Fototrappole installate dai cacciatori rimosse perché non autorizzate e su aree di proprietà comunale. Il fatto aveva sollevato non poche polemiche tra i cacciatori che attraverso l’Associazione Cacciatori Trentini avevano mosso dure polemiche nei confronti del Comune di Arco. Successivamente la questione è diventata oggetto di un’interrogazione del consigliere Mauro Ottobre che chiedeva lumi sull’insolito comportamento.

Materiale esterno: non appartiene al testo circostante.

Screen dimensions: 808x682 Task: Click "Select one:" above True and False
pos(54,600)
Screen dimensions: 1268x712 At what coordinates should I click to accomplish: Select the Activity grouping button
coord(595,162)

Tensioni che l’assessora Chiara Parisi ha provato a smorzare mettendo in chiaro che non vi è un reale divieto, ma la necessità che il comune sia informato dell’installazione di queste apparecchiature soprattutto se poste sul suolo comunale. «​Lo scorso autunno – spiega Parisi – abbiamo inviato una comunicazione all’Associazione Cacciatori Trentini, segnalando la presenza di fototrappole installate su piante e aree di proprietà comunale senza una preventiva autorizzazione. Con quella nota si chiedeva semplicemente di rimuovere i dispositivi di loro proprietà entro un termine definito, precisando che in caso contrario avrebbe proceduto l’amministrazione. Il Comune di Arco non ha vietato le fototrappole e non ha chiesto di interrompere il monitoraggio della fauna».

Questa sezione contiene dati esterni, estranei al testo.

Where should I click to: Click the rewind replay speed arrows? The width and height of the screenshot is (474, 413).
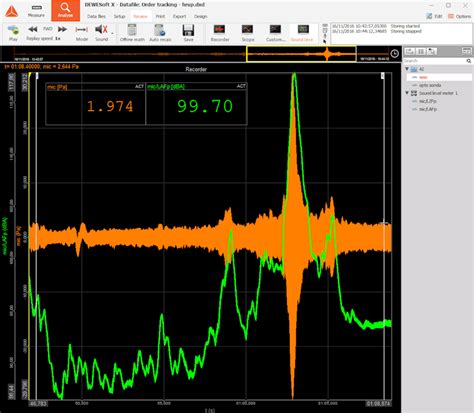[x=33, y=29]
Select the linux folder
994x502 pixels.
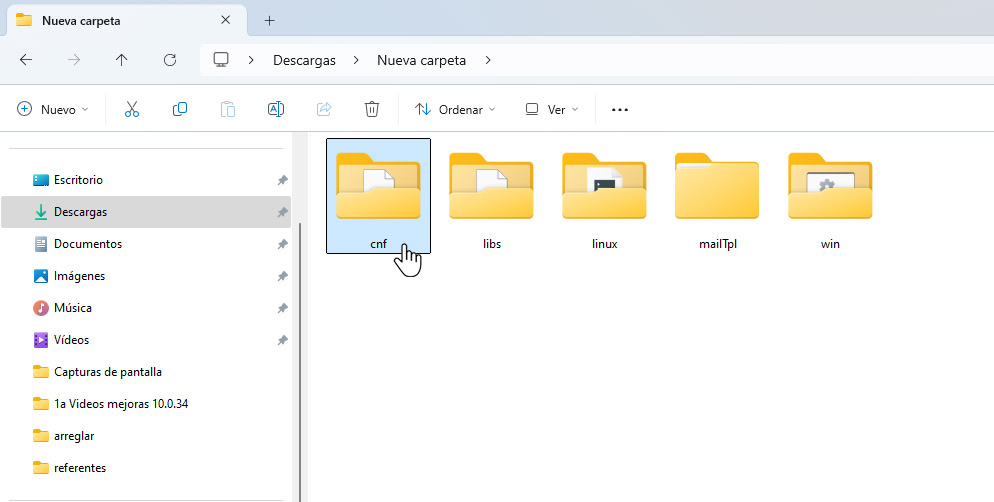[604, 196]
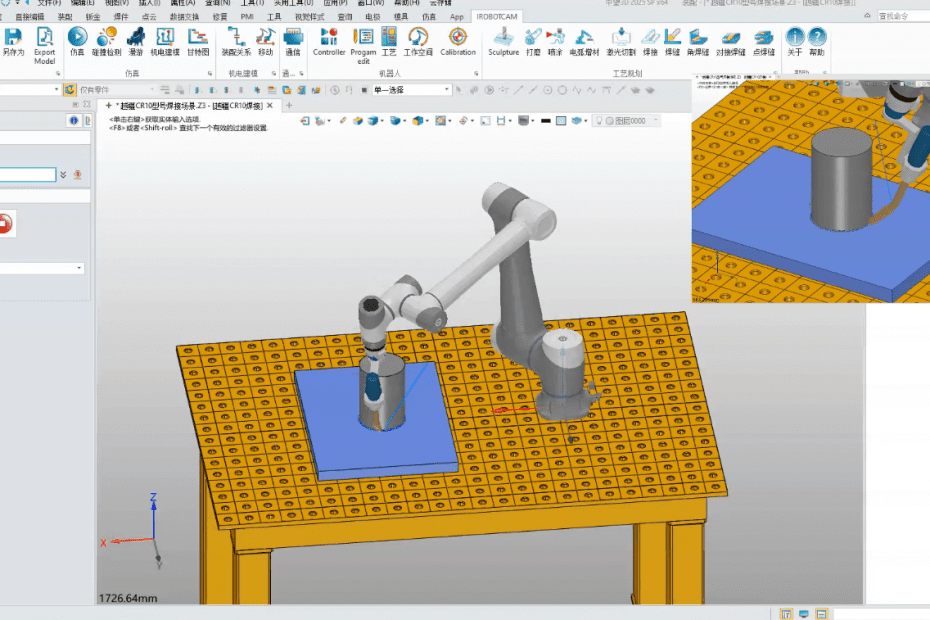Expand the double-chevron options in left panel
The width and height of the screenshot is (930, 620).
point(64,175)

Parisi spiega che la ragione della richiesta è dovuta alla collocazione dei dispositivi su beni di proprietà comunale. «Se ciò avviene – spiega – è corretto che il proprietario ne sia informato e possa autorizzarne l’utilizzo. Non è una questione di essere favorevoli o contrari alla caccia, né di mettere in discussione l’utilità del monitoraggio faunistico. È una questione di regole. Quando si utilizza un bene pubblico, è doveroso sapere cosa viene installato, dove, per quale finalità e per quanto tempo». L’assessora evidenzia inoltre un tema non banale, quello della capacità di queste fototrappole di registrare audio, video e trasmettere dati in tempo reale.

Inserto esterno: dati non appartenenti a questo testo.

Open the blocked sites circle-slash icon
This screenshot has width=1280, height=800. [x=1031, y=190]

«Questo significa che – insiste Parisi – un dispositivo posizionato per la fauna può inevitabilmente riprendere chiunque attraversi quel luogo: un escursionista, un ciclista, una famiglia, un bambino. Neanche nei progetti istituzionali si prescinde da rigide procedure per tutelare la privacy e definire la responsabilità della gestione dei dati. ​Per questo la nostra posizione è chiara: non siamo contro le fototrappole, ma vanno usate nel posto giusto, in numero moderato, con le necessarie autorizzazioni e nel rispetto delle norme sulla privacy. Vale per tutti. Non è una questione di “fototrappole sì” o “fototrappole no”, ma di come e dove installarle. La richiesta di rimozione non nasce da una contrapposizione, ma dalla volontà di fare le cose nel modo corretto. Perché quando si tratta di patrimonio pubblico e riservatezza, le regole devono valere per tutti».